[INSTRUCTIONS TO FOLLOW]:
Reproduce every one of the records below word for word, without changing anything.

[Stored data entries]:
************
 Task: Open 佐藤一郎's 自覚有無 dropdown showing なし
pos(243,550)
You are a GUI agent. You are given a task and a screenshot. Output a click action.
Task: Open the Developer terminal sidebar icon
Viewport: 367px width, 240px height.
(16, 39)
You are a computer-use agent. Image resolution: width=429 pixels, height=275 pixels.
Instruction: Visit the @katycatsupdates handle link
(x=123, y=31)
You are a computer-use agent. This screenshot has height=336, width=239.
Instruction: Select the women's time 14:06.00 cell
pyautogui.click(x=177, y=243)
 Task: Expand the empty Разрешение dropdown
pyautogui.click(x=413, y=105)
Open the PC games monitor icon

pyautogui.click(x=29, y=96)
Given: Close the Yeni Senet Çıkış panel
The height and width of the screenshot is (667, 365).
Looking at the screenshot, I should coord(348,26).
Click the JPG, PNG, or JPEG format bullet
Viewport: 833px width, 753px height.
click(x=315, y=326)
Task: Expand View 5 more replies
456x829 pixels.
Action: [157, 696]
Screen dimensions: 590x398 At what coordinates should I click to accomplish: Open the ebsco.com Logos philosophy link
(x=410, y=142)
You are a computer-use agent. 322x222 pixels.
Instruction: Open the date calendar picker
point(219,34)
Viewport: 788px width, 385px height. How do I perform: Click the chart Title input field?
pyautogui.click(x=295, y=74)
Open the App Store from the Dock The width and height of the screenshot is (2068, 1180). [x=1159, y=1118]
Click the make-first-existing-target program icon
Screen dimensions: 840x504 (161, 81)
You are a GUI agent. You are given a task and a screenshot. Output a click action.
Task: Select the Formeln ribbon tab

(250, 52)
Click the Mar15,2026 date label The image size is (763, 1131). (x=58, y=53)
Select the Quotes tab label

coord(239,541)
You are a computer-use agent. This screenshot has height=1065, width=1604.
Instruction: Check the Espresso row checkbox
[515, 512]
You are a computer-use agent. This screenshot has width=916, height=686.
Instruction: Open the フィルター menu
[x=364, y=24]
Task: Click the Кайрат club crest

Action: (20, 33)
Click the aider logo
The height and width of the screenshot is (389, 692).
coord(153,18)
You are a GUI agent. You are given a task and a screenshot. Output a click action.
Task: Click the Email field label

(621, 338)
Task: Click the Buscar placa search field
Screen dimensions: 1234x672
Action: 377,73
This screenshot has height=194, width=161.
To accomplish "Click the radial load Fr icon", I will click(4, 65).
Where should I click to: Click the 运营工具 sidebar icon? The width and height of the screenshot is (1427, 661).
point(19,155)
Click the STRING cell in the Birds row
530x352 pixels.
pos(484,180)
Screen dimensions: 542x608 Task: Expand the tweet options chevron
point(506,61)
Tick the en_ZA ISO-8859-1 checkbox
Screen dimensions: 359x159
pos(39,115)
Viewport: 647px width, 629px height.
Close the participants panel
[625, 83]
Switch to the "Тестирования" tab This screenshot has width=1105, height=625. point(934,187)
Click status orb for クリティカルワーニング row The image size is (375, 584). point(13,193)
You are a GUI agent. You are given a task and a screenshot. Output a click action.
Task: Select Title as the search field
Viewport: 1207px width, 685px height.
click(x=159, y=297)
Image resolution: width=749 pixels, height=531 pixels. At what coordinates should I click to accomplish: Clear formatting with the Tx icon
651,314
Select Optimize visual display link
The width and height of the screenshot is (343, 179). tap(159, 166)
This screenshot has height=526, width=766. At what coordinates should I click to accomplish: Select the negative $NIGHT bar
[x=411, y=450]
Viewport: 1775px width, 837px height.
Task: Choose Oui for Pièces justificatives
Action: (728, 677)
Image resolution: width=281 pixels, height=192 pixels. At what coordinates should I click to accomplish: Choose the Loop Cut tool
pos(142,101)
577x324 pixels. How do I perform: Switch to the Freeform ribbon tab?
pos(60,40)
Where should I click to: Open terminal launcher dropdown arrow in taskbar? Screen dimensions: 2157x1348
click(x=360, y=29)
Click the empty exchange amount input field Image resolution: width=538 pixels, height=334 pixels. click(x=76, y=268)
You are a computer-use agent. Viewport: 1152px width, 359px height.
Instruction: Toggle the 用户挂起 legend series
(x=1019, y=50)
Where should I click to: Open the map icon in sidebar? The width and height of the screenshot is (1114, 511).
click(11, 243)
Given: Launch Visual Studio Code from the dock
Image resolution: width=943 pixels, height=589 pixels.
************
[RESULT BELOW]:
 Task: Open 佐藤一郎's 自覚有無 dropdown showing なし
pos(243,550)
You are a GUI agent. You are given a task and a screenshot. Output a click action.
Task: Open the Developer terminal sidebar icon
Viewport: 367px width, 240px height.
(16, 39)
You are a computer-use agent. Image resolution: width=429 pixels, height=275 pixels.
Instruction: Visit the @katycatsupdates handle link
(x=123, y=31)
You are a computer-use agent. This screenshot has height=336, width=239.
Instruction: Select the women's time 14:06.00 cell
pyautogui.click(x=177, y=243)
 Task: Expand the empty Разрешение dropdown
pyautogui.click(x=413, y=105)
Open the PC games monitor icon

pyautogui.click(x=29, y=96)
Given: Close the Yeni Senet Çıkış panel
The height and width of the screenshot is (667, 365).
Looking at the screenshot, I should coord(348,26).
Click the JPG, PNG, or JPEG format bullet
Viewport: 833px width, 753px height.
click(x=315, y=326)
Task: Expand View 5 more replies
456x829 pixels.
Action: [157, 696]
Screen dimensions: 590x398 At what coordinates should I click to accomplish: Open the ebsco.com Logos philosophy link
(x=410, y=142)
You are a computer-use agent. 322x222 pixels.
Instruction: Open the date calendar picker
point(219,34)
Viewport: 788px width, 385px height. How do I perform: Click the chart Title input field?
pyautogui.click(x=295, y=74)
Open the App Store from the Dock The width and height of the screenshot is (2068, 1180). [x=1159, y=1118]
Click the make-first-existing-target program icon
Screen dimensions: 840x504 (161, 81)
You are a GUI agent. You are given a task and a screenshot. Output a click action.
Task: Select the Formeln ribbon tab

(250, 52)
Click the Mar15,2026 date label The image size is (763, 1131). (x=58, y=53)
Select the Quotes tab label

coord(239,541)
You are a computer-use agent. This screenshot has height=1065, width=1604.
Instruction: Check the Espresso row checkbox
[515, 512]
You are a computer-use agent. This screenshot has width=916, height=686.
Instruction: Open the フィルター menu
[x=364, y=24]
Task: Click the Кайрат club crest

Action: (20, 33)
Click the aider logo
The height and width of the screenshot is (389, 692).
coord(153,18)
You are a GUI agent. You are given a task and a screenshot. Output a click action.
Task: Click the Email field label

(621, 338)
Task: Click the Buscar placa search field
Screen dimensions: 1234x672
Action: 377,73
This screenshot has height=194, width=161.
To accomplish "Click the radial load Fr icon", I will click(4, 65).
Where should I click to: Click the 运营工具 sidebar icon? The width and height of the screenshot is (1427, 661).
point(19,155)
Click the STRING cell in the Birds row
530x352 pixels.
pos(484,180)
Screen dimensions: 542x608 Task: Expand the tweet options chevron
point(506,61)
Tick the en_ZA ISO-8859-1 checkbox
Screen dimensions: 359x159
pos(39,115)
Viewport: 647px width, 629px height.
Close the participants panel
[625, 83]
Switch to the "Тестирования" tab This screenshot has width=1105, height=625. point(934,187)
Click status orb for クリティカルワーニング row The image size is (375, 584). point(13,193)
You are a GUI agent. You are given a task and a screenshot. Output a click action.
Task: Select Title as the search field
Viewport: 1207px width, 685px height.
click(x=159, y=297)
Image resolution: width=749 pixels, height=531 pixels. At what coordinates should I click to accomplish: Clear formatting with the Tx icon
651,314
Select Optimize visual display link
The width and height of the screenshot is (343, 179). tap(159, 166)
This screenshot has height=526, width=766. At what coordinates should I click to accomplish: Select the negative $NIGHT bar
[x=411, y=450]
Viewport: 1775px width, 837px height.
Task: Choose Oui for Pièces justificatives
Action: (728, 677)
Image resolution: width=281 pixels, height=192 pixels. At what coordinates should I click to accomplish: Choose the Loop Cut tool
pos(142,101)
577x324 pixels. How do I perform: Switch to the Freeform ribbon tab?
pos(60,40)
Where should I click to: Open terminal launcher dropdown arrow in taskbar? Screen dimensions: 2157x1348
click(x=360, y=29)
Click the empty exchange amount input field Image resolution: width=538 pixels, height=334 pixels. click(x=76, y=268)
You are a computer-use agent. Viewport: 1152px width, 359px height.
Instruction: Toggle the 用户挂起 legend series
(x=1019, y=50)
Where should I click to: Open the map icon in sidebar? The width and height of the screenshot is (1114, 511).
click(11, 243)
Given: Launch Visual Studio Code from the dock
Image resolution: width=943 pixels, height=589 pixels.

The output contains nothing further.